**Task prompt**: After finding the line that holds "Open the SHOP page from navigation" below, set down that line and the rest through the final one exactly, leaving the pictures out.

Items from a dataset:
++++++++++++++++++++

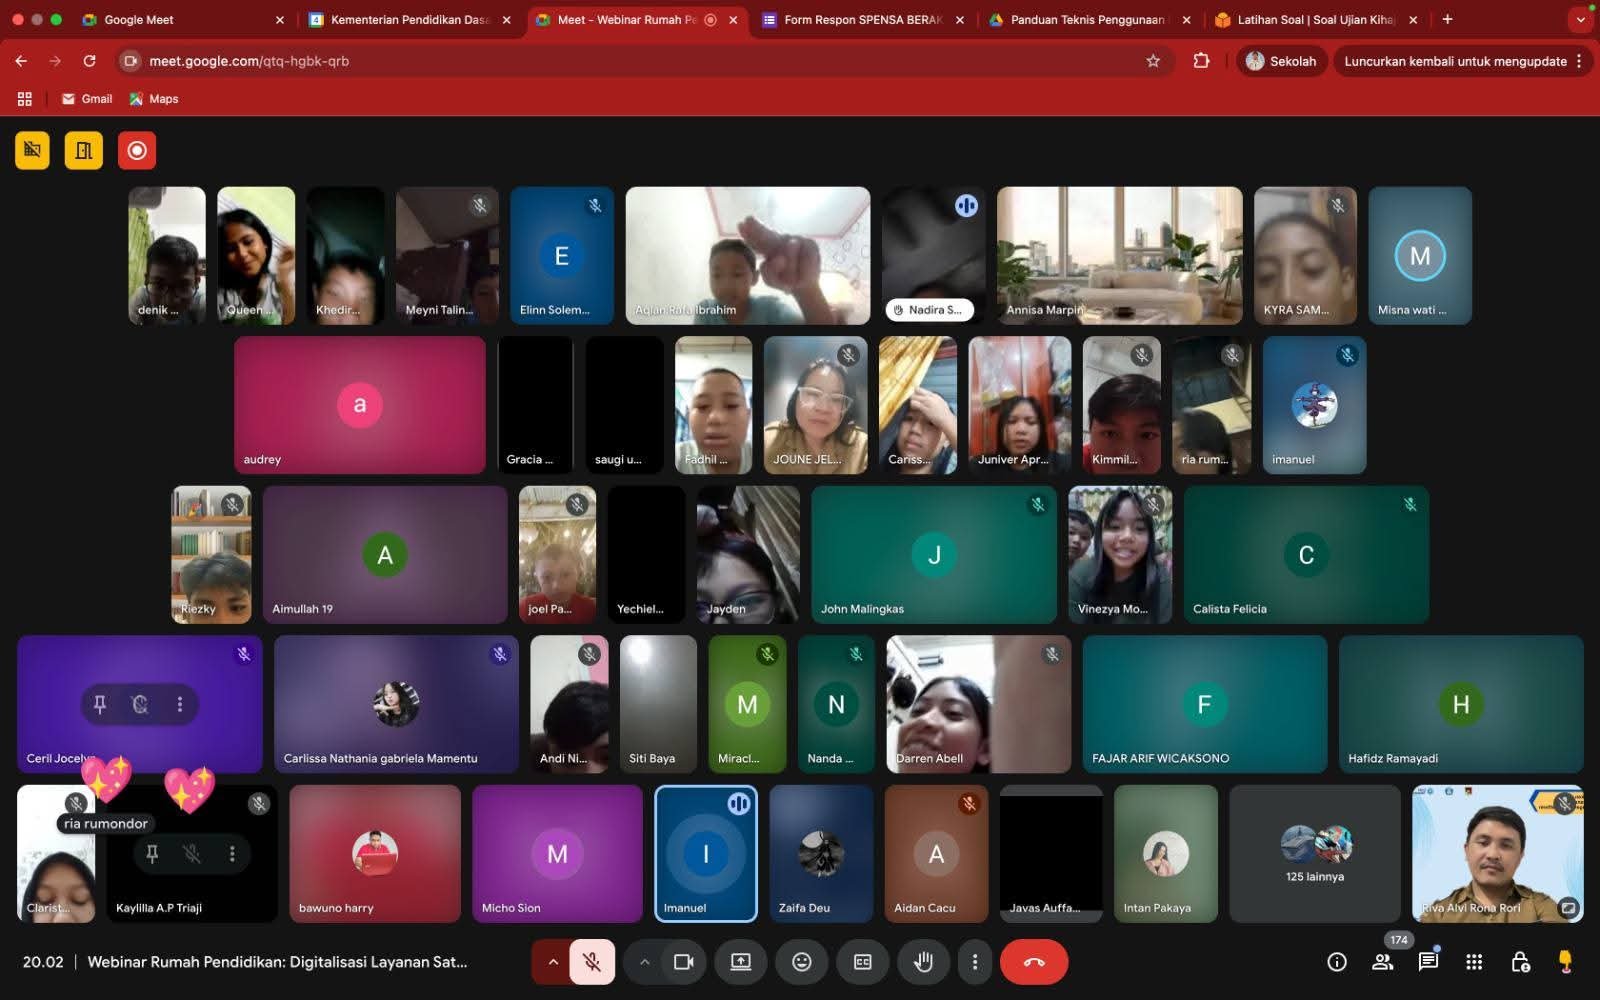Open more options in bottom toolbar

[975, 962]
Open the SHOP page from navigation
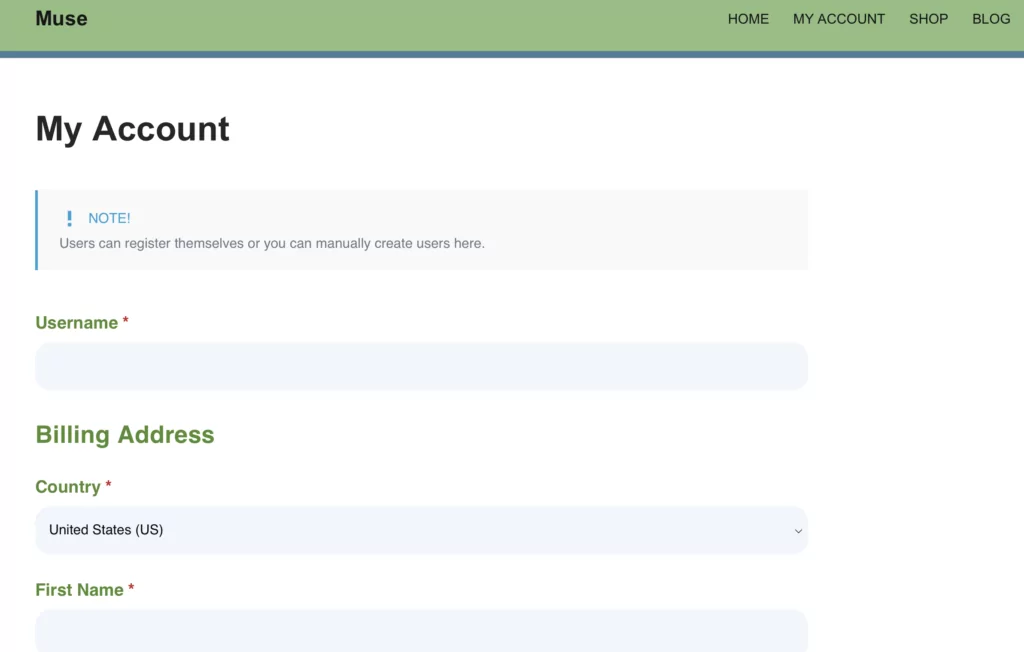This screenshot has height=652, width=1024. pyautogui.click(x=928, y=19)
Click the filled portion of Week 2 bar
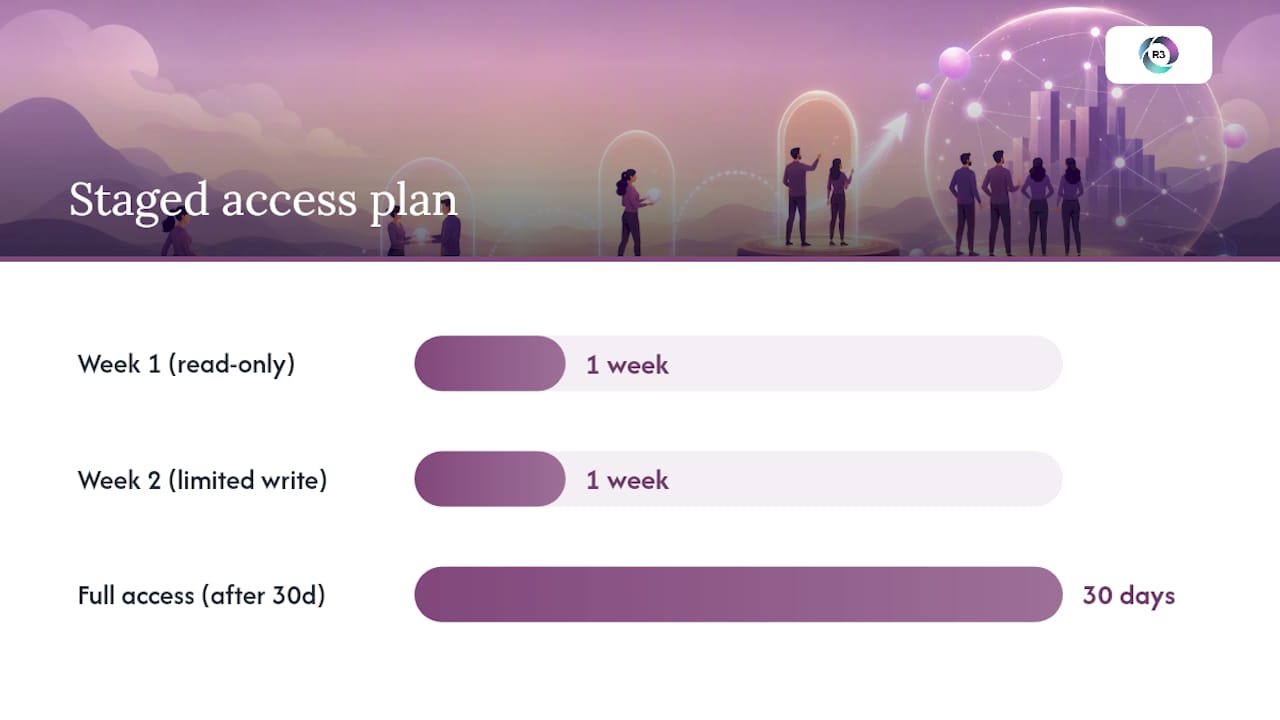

++++++++++++++++++++

**Exercise result**:
Open the SHOP page from navigation
This screenshot has height=652, width=1024. pyautogui.click(x=928, y=19)
Click the filled portion of Week 2 bar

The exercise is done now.